We can indicate with $\hat{\beta}_{r} = (X^\top X + \lambda I )^{-1} X^\top y$ the ridge estimator and with $\hat{\beta} = (X^\top X)^{-1} X^\top y$ the OLS estimator (which is unbiased, hence $E(\hat{\beta}) = \beta$). Now, if we define $K = (X^\top X + \lambda I )^{-1} X^\top X$ we can verify that $\hat{\beta}_{r} = K \hat{\beta}$ (so $K$ transforms the OLS estimator in the ridge one).

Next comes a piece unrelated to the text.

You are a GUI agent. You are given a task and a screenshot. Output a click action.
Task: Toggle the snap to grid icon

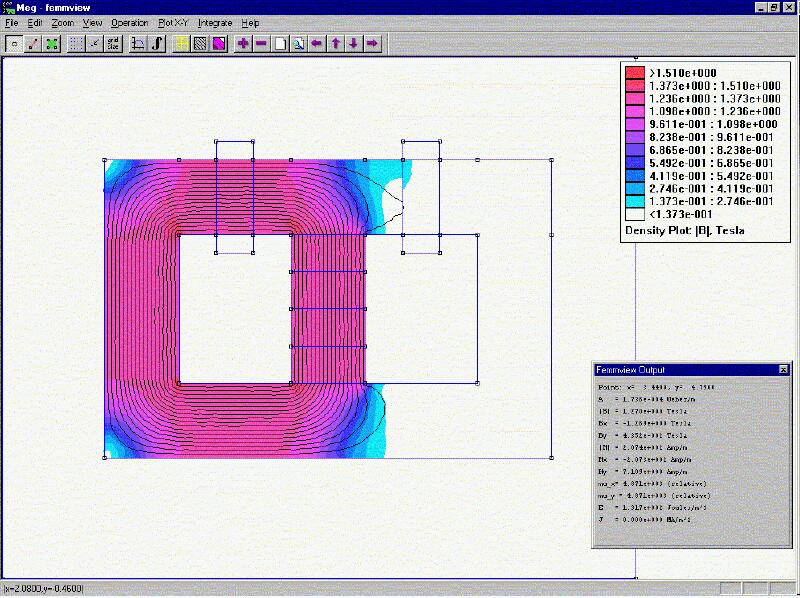coord(95,43)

Then, keeping in mind the definition of $K$, it can be demonstrated that (see e.g. Hoerl and Kennard, 1970):

$$ \begin{array}{lll} MSE(\hat{\beta}_{r}) &= E[(\hat{\beta}_{r} - \beta)^\top (\hat{\beta}_{r} - \beta)] = \mbox{Var}(\hat{\beta}_{r}) + [\mbox{Bias}(\hat{\beta}_{r})]^2 \\ & = \sigma^{2}\mbox{tr}\{K (X^{\top} X)^{-1}K^{\top}\} + \beta^{\top}(K - I)^{\top}(K - I)\beta \\ \mbox{Var}(\hat{\beta}_{r}) &= \sigma^{2}\mbox{tr}\{K (X^{\top} X)^{-1}K^{\top}\} \\ [\mbox{Bias}(\hat{\beta}_{r})]^2 &= \beta^{\top}(K - I)^{\top}(K - I)\beta. \end{array} $$

From above we can compute $$ \lim_{\lambda \rightarrow\infty} MSE(\hat{\beta}_{r}) = \beta^\top \beta\\ $$

which is the squared bias of an estimator equal to zero (since the variance, as you pointed out, goes to zero for limiting $\lambda$). I hope this helps a bit (also I hope the notation is correct and clear enough).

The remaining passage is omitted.